This is purely product of the rumor mill at this point but he claims he heard it from inside the channel. What do you guys think?
 
It is a bit odd that Avaya is still supplying the 500 V2 in the new round of Avaya iConnect bundled promos.

I must say that I have a very hard time squeezing a 500V2 down to the size of a USB stick with an ISO file burned to it, so it makes sense going for the software route.

With a bootable and installable ISO image you have a lot more freedom in how and where you install the IPO.

[peace]
 
We are very much on the SMB side of things and would not be in favor of the 500V2 going away. Hopefully they keep it around.
 
in the near to distant future" - well if it 'distant future' then its pretty well a certainty. Avaya have been pushing the software only idea for years, and then continually add the 'but only on this particular HP/Dell server platform' caveat. And then always with some gateway for those pesky non-SIP telephone line things. IP500 still has some life in it though a replacement/refresh would be nice.

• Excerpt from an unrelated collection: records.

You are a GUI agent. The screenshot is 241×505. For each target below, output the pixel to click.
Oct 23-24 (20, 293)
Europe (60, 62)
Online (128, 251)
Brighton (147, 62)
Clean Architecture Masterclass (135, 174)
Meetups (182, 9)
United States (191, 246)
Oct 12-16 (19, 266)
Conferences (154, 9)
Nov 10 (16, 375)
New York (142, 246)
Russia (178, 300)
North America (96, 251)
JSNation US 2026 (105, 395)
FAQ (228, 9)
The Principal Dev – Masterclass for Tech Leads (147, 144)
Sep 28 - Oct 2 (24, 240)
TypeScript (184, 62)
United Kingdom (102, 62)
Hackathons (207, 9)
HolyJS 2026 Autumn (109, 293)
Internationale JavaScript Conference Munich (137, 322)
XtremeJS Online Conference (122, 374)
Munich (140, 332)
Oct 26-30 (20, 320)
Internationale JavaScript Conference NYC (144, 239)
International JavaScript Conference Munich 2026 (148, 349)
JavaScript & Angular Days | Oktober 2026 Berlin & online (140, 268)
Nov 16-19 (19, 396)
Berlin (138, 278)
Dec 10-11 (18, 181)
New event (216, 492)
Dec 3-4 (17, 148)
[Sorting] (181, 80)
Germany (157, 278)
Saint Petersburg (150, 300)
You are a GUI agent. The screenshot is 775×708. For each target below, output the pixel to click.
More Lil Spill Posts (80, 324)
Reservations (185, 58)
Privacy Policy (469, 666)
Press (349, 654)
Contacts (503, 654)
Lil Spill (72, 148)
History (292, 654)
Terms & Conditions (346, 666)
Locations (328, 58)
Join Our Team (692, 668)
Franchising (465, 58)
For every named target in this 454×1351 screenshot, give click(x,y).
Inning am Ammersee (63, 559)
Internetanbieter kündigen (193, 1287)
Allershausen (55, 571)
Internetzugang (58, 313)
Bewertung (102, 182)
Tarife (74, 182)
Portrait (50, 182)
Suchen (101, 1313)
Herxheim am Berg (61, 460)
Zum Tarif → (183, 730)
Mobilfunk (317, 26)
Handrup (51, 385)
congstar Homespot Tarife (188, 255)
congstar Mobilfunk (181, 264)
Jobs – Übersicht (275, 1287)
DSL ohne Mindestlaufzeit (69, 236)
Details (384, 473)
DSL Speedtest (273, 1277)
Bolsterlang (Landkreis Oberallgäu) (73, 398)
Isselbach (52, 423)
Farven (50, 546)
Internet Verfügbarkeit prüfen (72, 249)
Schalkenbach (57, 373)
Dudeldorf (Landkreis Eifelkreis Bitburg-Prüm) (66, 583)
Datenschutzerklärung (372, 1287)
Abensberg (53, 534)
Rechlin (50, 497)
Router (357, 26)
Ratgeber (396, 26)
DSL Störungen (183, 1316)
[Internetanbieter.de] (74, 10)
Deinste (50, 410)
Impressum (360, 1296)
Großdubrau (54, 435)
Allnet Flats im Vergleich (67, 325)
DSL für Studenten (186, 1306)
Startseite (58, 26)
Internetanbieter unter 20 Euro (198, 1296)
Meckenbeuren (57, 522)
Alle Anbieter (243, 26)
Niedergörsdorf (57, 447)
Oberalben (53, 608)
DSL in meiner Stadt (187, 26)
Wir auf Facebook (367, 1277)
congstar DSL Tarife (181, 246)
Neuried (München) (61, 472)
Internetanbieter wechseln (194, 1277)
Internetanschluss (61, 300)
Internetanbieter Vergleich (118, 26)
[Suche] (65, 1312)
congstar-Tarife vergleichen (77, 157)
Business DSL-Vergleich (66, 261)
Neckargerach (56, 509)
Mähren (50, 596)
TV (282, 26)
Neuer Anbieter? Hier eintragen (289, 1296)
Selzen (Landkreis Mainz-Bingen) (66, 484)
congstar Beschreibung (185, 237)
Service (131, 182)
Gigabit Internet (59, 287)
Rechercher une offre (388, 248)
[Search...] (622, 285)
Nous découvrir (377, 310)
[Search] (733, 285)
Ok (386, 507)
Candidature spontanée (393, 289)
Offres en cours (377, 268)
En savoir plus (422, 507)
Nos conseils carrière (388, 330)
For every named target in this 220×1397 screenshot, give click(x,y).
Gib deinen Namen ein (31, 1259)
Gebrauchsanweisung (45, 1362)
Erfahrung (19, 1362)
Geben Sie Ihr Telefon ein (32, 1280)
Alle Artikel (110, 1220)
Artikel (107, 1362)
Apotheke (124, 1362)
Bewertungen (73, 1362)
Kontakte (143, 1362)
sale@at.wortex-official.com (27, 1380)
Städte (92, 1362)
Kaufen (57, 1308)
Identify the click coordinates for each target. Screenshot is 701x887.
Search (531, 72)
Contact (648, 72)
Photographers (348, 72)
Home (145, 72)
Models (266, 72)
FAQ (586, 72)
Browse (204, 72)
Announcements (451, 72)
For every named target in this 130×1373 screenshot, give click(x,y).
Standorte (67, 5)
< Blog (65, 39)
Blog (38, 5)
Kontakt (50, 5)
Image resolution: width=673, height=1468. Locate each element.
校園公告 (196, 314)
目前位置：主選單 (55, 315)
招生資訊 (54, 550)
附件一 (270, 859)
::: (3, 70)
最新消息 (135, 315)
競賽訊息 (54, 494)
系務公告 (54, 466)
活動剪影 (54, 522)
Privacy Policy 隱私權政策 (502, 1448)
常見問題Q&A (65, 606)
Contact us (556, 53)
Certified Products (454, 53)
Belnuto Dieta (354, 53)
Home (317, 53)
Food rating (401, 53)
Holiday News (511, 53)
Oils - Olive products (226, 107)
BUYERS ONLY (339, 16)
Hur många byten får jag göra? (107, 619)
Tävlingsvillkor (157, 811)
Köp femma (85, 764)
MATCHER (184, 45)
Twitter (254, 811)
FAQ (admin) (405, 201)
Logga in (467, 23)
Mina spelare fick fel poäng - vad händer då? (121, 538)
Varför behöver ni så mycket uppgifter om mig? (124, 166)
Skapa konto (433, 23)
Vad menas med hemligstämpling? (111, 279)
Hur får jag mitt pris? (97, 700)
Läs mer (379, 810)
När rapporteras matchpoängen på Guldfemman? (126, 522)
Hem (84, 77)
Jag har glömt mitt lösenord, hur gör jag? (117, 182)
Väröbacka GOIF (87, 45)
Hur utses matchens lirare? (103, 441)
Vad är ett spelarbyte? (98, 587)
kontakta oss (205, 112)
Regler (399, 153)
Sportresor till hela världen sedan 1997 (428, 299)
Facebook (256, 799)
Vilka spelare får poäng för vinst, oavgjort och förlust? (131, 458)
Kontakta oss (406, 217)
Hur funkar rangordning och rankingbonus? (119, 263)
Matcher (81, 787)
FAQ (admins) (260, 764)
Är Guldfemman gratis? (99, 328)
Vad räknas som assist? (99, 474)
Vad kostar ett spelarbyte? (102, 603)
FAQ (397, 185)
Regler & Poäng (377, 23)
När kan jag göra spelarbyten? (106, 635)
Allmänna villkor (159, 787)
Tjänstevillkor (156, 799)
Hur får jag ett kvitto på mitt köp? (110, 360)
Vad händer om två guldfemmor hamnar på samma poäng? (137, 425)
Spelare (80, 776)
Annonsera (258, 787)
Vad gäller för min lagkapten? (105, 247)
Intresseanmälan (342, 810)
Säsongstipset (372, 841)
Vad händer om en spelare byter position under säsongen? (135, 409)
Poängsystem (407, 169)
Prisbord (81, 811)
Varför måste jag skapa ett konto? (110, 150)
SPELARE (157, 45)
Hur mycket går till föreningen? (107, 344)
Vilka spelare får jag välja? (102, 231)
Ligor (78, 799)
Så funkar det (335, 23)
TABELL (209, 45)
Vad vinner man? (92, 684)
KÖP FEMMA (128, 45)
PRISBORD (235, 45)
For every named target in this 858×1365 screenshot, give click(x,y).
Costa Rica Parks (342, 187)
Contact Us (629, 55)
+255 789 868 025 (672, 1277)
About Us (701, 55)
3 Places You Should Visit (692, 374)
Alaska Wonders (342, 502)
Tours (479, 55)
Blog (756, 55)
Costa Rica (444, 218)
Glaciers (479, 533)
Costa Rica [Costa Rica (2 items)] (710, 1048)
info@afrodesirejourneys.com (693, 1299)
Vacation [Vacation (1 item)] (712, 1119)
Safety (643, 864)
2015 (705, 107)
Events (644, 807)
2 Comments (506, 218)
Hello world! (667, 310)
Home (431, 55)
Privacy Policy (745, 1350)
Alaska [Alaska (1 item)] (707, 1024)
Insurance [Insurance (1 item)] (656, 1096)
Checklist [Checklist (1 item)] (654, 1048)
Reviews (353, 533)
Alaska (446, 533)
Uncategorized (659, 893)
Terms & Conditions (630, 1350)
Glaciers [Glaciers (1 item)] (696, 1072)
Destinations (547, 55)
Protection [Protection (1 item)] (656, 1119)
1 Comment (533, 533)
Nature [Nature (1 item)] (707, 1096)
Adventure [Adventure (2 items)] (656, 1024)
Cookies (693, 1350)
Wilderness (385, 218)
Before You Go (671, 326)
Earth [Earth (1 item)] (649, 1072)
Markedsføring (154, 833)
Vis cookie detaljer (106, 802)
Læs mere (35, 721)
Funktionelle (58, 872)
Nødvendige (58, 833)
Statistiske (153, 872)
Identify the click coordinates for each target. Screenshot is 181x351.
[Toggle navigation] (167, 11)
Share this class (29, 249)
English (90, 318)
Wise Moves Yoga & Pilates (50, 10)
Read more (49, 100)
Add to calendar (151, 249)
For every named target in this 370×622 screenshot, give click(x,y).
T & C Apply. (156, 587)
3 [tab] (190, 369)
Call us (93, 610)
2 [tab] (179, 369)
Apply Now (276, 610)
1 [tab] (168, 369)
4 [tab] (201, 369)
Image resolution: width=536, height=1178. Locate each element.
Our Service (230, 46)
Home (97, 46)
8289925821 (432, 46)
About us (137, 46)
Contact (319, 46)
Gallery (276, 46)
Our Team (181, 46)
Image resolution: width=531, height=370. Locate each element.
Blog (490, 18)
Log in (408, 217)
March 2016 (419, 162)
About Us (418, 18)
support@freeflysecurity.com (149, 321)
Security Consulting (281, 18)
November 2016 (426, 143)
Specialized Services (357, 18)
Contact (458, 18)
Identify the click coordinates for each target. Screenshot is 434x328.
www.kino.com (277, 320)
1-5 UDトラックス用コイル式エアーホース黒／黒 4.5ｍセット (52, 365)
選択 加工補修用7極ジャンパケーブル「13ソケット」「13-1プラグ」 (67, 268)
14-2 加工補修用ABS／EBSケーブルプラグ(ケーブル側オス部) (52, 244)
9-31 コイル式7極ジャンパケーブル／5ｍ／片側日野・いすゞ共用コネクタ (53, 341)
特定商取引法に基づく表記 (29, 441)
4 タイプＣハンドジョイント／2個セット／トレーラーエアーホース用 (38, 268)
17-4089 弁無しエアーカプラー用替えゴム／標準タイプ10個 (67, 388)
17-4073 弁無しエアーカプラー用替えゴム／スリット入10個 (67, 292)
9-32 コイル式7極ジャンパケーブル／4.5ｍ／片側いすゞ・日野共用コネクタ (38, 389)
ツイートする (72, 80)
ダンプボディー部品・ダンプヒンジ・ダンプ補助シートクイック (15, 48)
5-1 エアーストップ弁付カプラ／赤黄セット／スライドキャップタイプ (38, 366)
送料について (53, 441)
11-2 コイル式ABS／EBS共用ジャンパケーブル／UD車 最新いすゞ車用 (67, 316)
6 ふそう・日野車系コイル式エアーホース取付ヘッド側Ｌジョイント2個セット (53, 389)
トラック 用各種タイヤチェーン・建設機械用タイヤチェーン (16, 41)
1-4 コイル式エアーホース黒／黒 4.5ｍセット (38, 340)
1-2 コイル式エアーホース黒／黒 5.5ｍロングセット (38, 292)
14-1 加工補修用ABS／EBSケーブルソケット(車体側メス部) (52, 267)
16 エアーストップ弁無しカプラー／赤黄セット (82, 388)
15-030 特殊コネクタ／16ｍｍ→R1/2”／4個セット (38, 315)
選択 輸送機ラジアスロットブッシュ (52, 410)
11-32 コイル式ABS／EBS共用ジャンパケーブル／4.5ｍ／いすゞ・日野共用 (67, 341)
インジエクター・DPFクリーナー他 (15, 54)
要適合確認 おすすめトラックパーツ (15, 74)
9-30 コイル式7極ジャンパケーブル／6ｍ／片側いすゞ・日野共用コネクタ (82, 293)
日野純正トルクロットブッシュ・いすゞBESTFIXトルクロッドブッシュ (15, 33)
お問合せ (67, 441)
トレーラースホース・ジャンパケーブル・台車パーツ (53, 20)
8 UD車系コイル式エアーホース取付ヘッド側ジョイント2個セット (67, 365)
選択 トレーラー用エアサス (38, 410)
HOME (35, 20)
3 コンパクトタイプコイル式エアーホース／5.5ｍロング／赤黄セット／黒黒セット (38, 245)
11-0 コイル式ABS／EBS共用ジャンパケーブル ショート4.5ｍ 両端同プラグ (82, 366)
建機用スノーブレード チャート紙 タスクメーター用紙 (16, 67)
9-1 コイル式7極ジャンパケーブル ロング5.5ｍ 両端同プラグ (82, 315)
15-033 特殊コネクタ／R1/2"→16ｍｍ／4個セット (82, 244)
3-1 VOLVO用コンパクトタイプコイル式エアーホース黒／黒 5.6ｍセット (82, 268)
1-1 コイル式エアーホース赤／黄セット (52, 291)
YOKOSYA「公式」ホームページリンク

Stuck in a never ending cycle of file copying.
 
It's been on the cards for a while. Avaya are not a hardware vendor. They write software. Software = $$$, hardware = PITA

ACSS - SME
General Geek

 
I think they need to keep the hardware side of the company alive until their software is as reliable as their hardware is. Their name recognition (Avaya) isn't nearly as strong as it was in the AT&T/Lucent Technologies era, and removing it from the daily view of users will spell the end of whatever is left of Avaya.
 
They want to be a Cisco and will get their butts handed to them on a plate. SMB is what Avaya is best suited for in the non-server arena. Going only server will ruin them. NEC and Panasonic will benefit greatly.
 
Looked at an IP500v2 on a few roadmaps with other things today. I doubt it is going away anytime soon.

 
I think it will get a refresh. More power, faster NICs... There is really a need for a chassis that can hold hardware ports.
 
I've heard that there is a 500v3 in the works somewhere in the Avaya developer basement with Embedded Voicemail Pro.... Don't ask where I heard that....
 
It would be a fairly easy mod. Just double up ont he chassis and slip in a PC system board and a disk drive.
 
The chassis has enough free space to integrate a more powerful cpu. I would like to see the chassis either one ore two rack units but not something in between.
 
I never felt the system to be under-powered. Manager is snappy and reboot times are typically less than 2 min. On the other hand I haven't installed the system for more than 75 users. The embedded VM pro sounds interesting. Just as long as they use solid state storage and no spindle drives.
 
Having dealt with so many UC Module issues, I don't have a ton of faith in an embedded VM Pro.. We'll see though.
 
It had a spindle drive and a proprietary Linux OS though didn't it? (never used it btw)
 
Wouldn't surprise me. Everything is headed IP. As well as SIP Trunking. You cant even buy a new PRI from AT&T in my area. SIP is the way we are headed unfortunately. Get used to it.
 
Nothing wrong with SIP, overhere all fixed ISDN connections are in the process to be replaced with SIP to ISDN boxes and they are as reliable as fixed SIP.
In respect to the IP500v2 chassis I would not be surprised if there is a new box coming but most customers want a box and not a server so it will be something in between as a compromis.
All in one and only licenses to buy to get the most out of it, that is how the money is earned nowadays, RTU licensing most likely on a yearly base like MS Office 365.
There is one thing I would really like to have : a decent VPN solution in it to connect to any high level VPN concentator and not only the Avaya box. Just another license maybe?
 
Well that already exists, but the system generated VPN sucks, think the processor struggles doing that on top of being an IPO :)

 
That is why I wrote "a decent VPN solution"[smile] what we have now isn't really reliable.